* _What to do_:
Please transcribe the listing below line for line, keeping every character unchanged and omitting the pictures.

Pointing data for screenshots
--- Begin ---

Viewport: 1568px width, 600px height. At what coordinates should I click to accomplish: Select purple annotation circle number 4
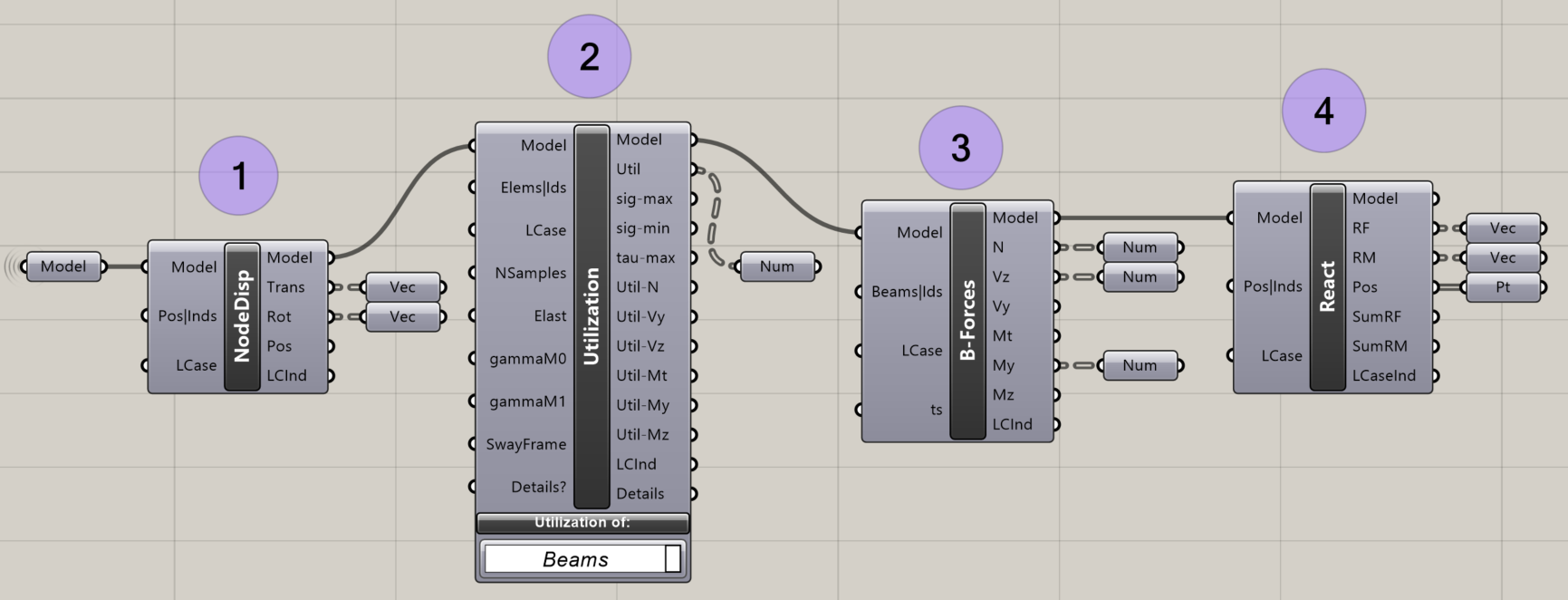click(x=1323, y=111)
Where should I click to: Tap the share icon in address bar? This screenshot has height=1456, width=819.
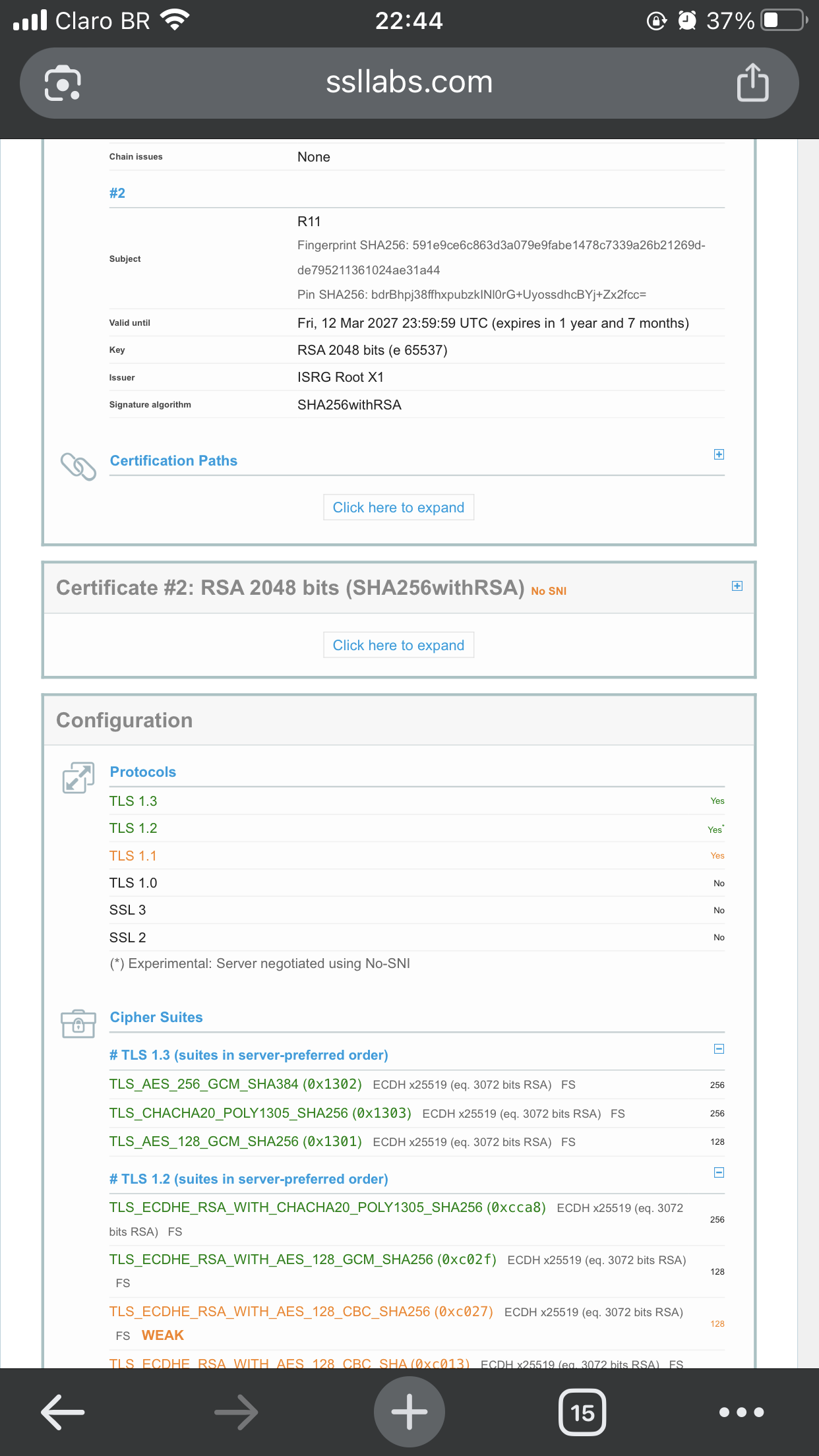[x=752, y=83]
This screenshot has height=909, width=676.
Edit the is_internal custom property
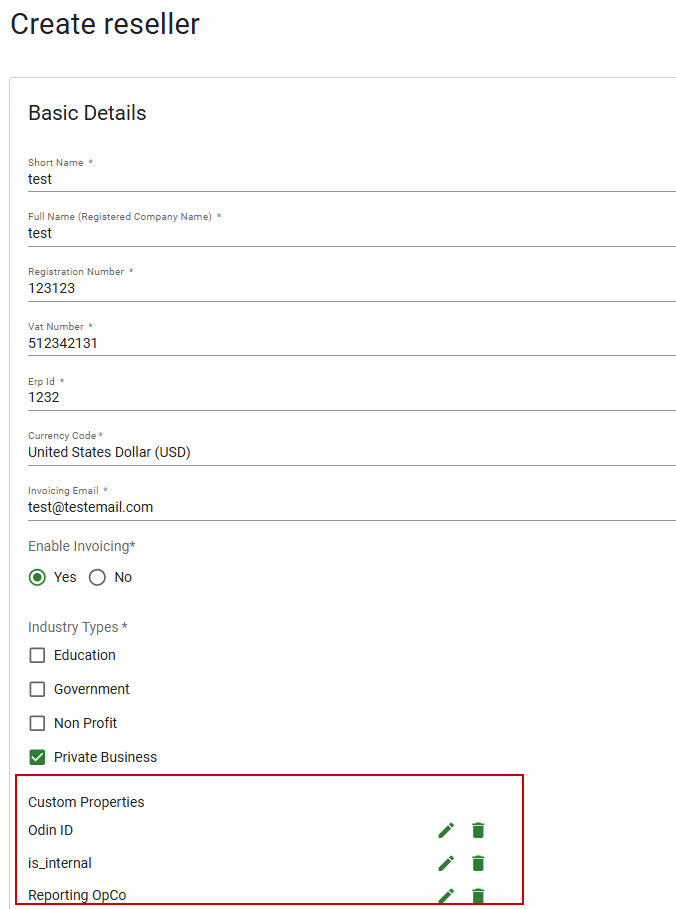click(446, 863)
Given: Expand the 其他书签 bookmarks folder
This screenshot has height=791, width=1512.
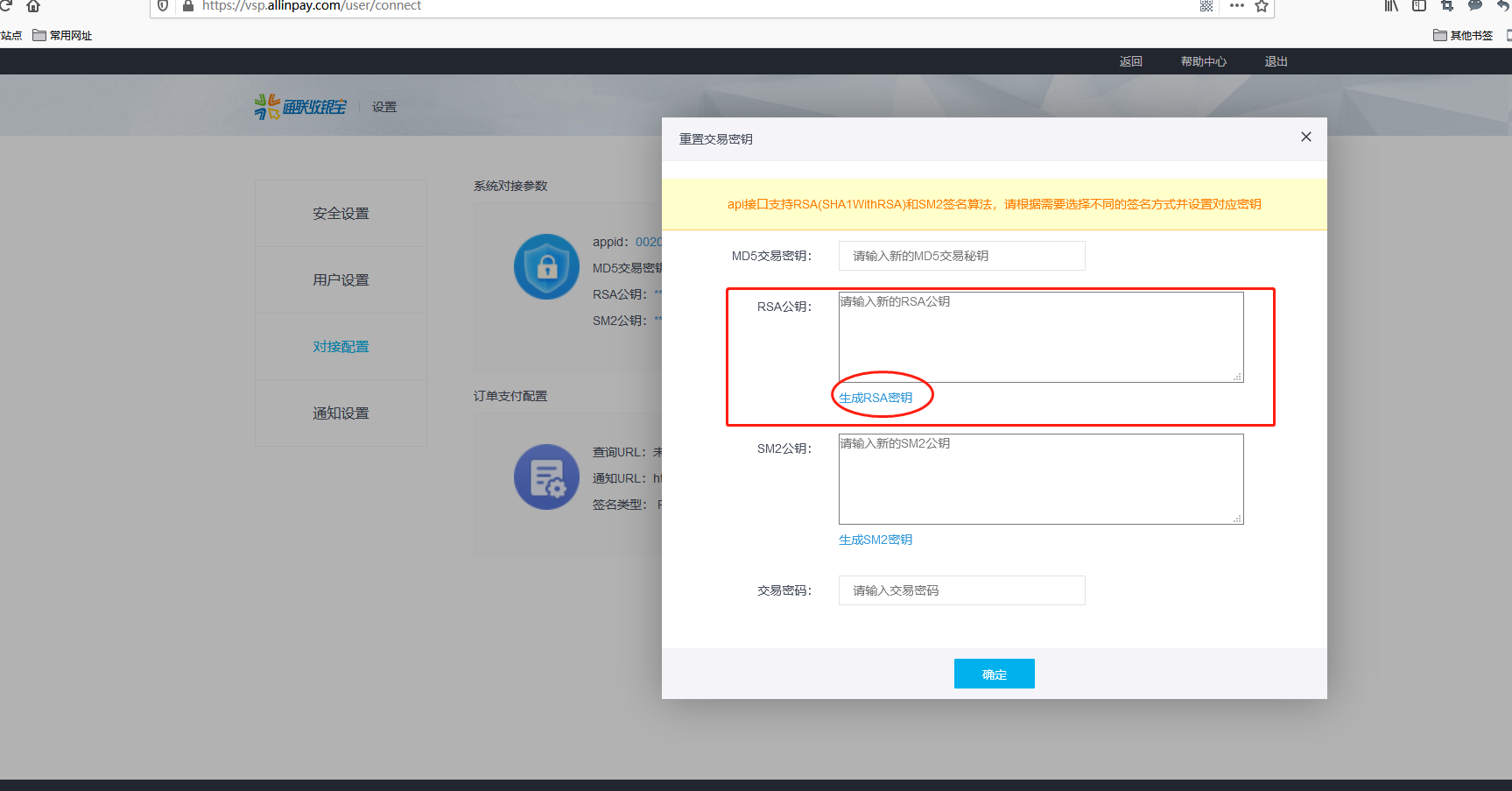Looking at the screenshot, I should (1463, 36).
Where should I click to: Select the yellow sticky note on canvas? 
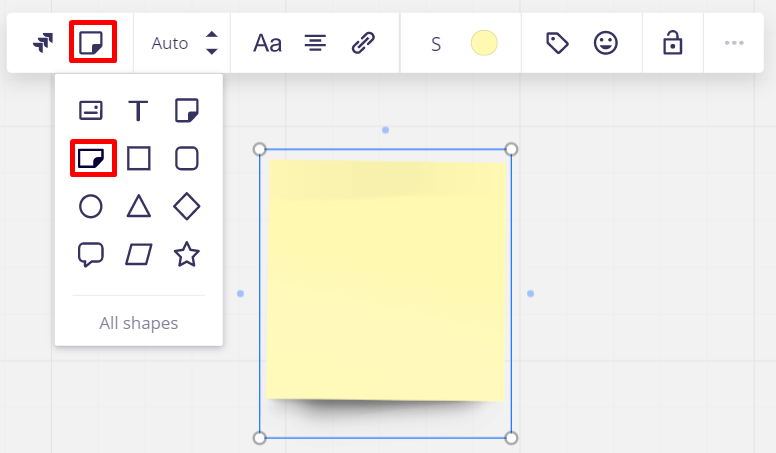386,280
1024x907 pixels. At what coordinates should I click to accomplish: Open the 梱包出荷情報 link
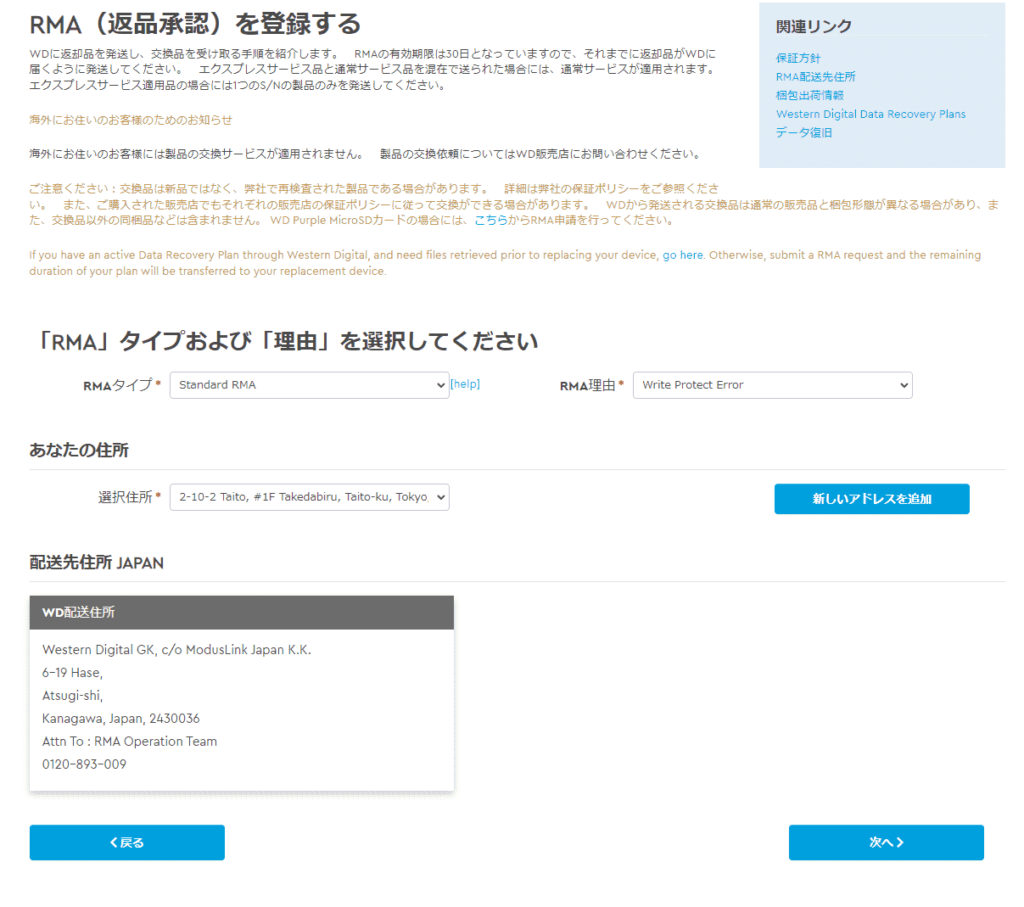pos(809,95)
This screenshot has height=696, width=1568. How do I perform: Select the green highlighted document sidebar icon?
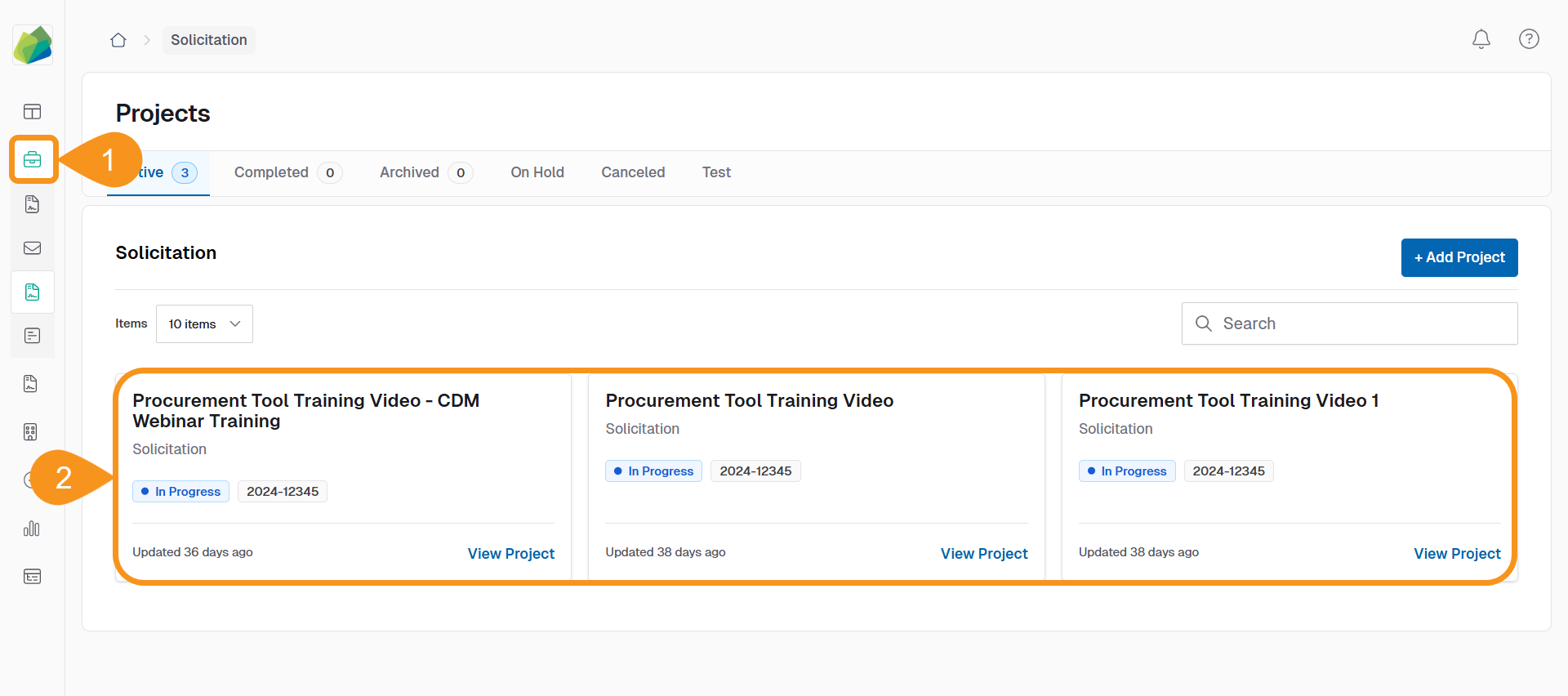point(33,292)
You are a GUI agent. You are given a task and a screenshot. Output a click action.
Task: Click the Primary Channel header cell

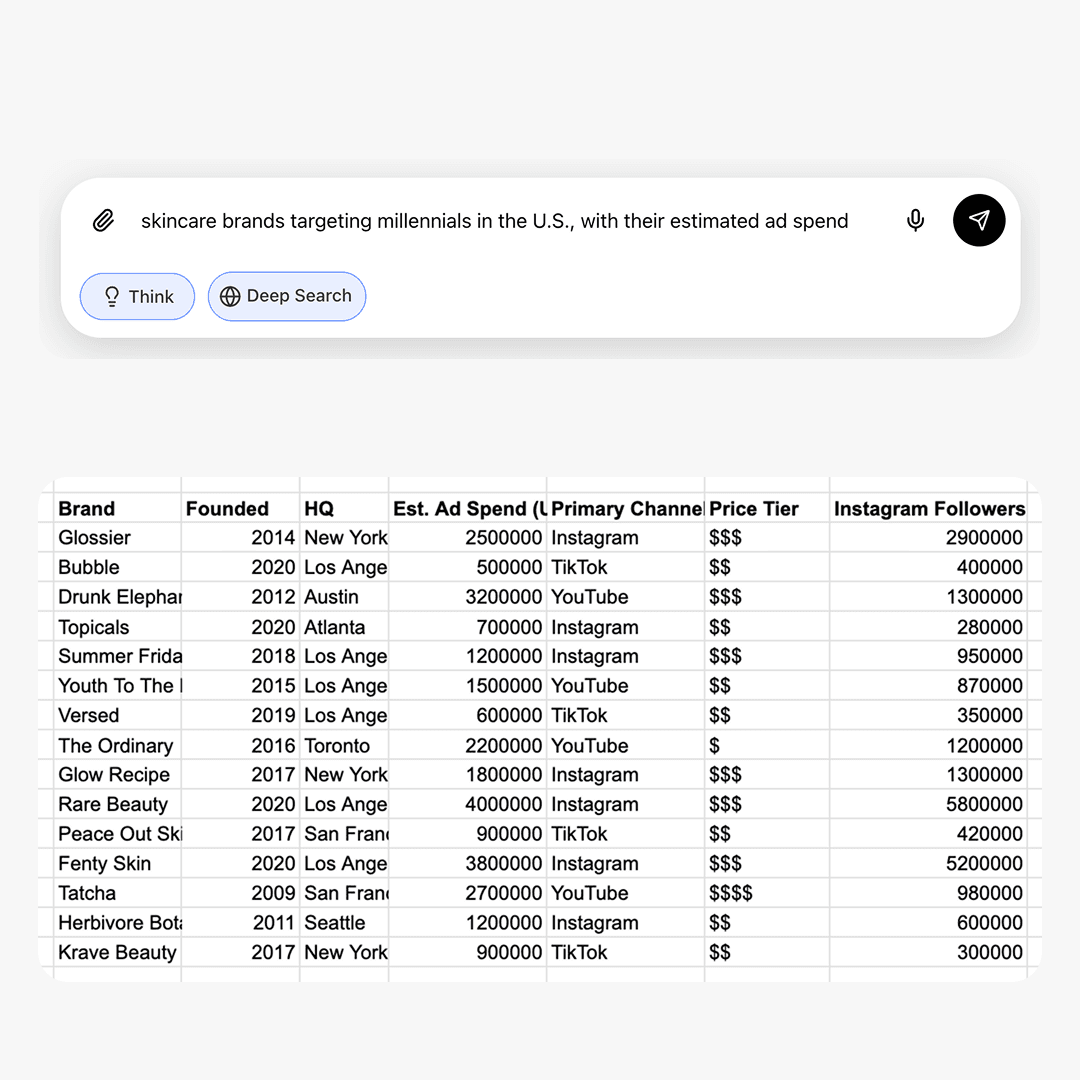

--- End ---

* _Correct output_:
Viewport: 1568px width, 600px height. At what coordinates should I click to accomplish: Select purple annotation circle number 4
click(x=1323, y=111)
Where should I click to: Tap the share icon in address bar? This screenshot has height=1456, width=819.
[x=752, y=83]
This screenshot has height=909, width=676.
Edit the is_internal custom property
click(446, 863)
Given: Expand the 其他书签 bookmarks folder
This screenshot has height=791, width=1512.
Looking at the screenshot, I should (1463, 36).
Where should I click to: Select the yellow sticky note on canvas? 
386,280
1024x907 pixels. At what coordinates should I click to accomplish: Open the 梱包出荷情報 link
pos(809,95)
This screenshot has height=696, width=1568. How do I perform: Select the green highlighted document sidebar icon?
point(33,292)
You are a GUI agent. You are given a task and a screenshot. Output a click action.
Task: Click the Primary Channel header cell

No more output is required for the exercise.